start Selected extract

Yes indeed, looked back, not sure where I got the m/s. It is 200m at a working gallop (canter) in 30 seconds, Lehnart quotes Keegan who say 20-25km/h and a distance of 200-300m in roughly 40 seconds.
I agree with such speeds.
btw a speed is of course a mean on a long distance (hundreds of meters) from 0 km/h (when the horse is unmoving) to a max speed at the impact.
I don't quite understand what you wish to say in your first paragraph as you are stating exactly what I was saying. Namely highly trained and armed cavalry against mostly untrained (not unmotivated, at least when it comes to Scotland, Wales, the Low Countries and Rhineland, the Dietmarschen, Northern Italy) foot. But motivation is not enough when facing cavalry in the open. So in most cases it will never come to shock as infantry will simply break formation and be ridden down. Which is one of the points I made in my previous post. The lack of depth compared to armies from antiquity is also a factor for this, which is one of the reasons I mentioned the 3 horse and 4 men depth.
The theory is that the charges starts at a trot, lances high, resting on stirrups or saddle. The final distance, Lehnart says 200m, Keegan 200-300m, at what would in English be considered a canter. That would in no way break up their formation as they were riding stirrup to stirrup.

end Selected extract

[Task 1] Tally the lines of the records that contain the string "arrow", counting only matches with the same case, and reply with the number alone.

start Data extract

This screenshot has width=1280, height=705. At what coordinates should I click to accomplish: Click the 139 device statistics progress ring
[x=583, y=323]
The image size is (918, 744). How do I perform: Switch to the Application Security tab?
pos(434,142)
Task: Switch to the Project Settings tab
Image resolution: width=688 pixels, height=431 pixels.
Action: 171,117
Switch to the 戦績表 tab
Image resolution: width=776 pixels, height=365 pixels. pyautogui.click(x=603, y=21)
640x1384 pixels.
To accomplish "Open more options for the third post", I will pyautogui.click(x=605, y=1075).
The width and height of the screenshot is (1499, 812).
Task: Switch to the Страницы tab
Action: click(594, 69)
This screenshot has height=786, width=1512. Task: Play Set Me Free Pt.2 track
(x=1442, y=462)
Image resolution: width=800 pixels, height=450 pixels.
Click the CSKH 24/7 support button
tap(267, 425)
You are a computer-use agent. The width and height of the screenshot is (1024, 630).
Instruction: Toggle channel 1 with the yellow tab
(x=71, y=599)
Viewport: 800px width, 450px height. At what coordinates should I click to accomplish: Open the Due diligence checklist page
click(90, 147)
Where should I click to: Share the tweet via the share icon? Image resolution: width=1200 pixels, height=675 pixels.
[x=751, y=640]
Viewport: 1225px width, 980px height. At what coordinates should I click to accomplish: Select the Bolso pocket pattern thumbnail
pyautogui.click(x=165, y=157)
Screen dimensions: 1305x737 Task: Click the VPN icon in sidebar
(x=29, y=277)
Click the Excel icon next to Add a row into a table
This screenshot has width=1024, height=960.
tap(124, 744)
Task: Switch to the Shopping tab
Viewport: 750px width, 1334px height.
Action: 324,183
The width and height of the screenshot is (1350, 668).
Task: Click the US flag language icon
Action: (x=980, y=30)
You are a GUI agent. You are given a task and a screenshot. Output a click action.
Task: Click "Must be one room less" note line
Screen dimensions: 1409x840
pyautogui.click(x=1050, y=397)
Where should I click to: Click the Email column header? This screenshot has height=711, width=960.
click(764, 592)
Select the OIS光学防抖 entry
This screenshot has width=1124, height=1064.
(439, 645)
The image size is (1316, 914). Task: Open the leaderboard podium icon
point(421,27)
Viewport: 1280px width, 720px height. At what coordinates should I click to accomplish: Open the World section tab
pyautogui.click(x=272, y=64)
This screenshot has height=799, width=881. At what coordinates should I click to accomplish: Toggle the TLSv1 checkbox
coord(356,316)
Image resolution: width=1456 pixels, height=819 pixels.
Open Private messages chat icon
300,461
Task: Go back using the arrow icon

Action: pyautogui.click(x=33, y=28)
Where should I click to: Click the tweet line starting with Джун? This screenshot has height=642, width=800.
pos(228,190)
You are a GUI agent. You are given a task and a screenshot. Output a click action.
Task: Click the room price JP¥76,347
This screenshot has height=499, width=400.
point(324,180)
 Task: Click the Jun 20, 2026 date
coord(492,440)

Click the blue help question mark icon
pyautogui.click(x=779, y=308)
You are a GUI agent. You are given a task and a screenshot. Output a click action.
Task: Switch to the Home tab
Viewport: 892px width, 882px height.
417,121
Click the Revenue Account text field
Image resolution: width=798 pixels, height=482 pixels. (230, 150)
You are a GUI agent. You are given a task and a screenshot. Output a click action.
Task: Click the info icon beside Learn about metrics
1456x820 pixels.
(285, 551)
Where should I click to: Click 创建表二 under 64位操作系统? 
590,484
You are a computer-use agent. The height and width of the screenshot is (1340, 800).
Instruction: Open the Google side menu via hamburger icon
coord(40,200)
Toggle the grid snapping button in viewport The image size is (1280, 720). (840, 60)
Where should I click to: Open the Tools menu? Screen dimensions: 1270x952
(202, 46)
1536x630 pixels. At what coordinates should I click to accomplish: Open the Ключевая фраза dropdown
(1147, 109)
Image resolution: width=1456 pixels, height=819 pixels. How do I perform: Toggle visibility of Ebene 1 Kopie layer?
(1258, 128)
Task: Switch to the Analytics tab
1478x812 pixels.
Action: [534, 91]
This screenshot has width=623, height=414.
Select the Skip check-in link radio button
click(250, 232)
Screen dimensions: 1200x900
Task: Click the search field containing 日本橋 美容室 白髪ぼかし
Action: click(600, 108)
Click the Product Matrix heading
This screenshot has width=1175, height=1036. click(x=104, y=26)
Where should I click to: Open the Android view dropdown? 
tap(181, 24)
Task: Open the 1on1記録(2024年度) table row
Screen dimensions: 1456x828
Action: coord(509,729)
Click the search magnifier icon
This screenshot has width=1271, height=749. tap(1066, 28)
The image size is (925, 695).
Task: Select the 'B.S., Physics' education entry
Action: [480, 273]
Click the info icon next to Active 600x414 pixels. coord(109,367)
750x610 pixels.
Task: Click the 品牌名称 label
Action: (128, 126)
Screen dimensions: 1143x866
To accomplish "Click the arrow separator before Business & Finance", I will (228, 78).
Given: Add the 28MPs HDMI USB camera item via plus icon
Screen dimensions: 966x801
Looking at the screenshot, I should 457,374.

end Data extract

[Task 2] Write out the passage on cavalry charges between "btw a speed" and "4 men depth.", inclusive.

[Exercise answer 1] 2

[Exercise answer 2]
btw a speed is of course a mean on a long distance (hundreds of meters) from 0 km/h (when the horse is unmoving) to a max speed at the impact.
I don't quite understand what you wish to say in your first paragraph as you are stating exactly what I was saying. Namely highly trained and armed cavalry against mostly untrained (not unmotivated, at least when it comes to Scotland, Wales, the Low Countries and Rhineland, the Dietmarschen, Northern Italy) foot. But motivation is not enough when facing cavalry in the open. So in most cases it will never come to shock as infantry will simply break formation and be ridden down. Which is one of the points I made in my previous post. The lack of depth compared to armies from antiquity is also a factor for this, which is one of the reasons I mentioned the 3 horse and 4 men depth.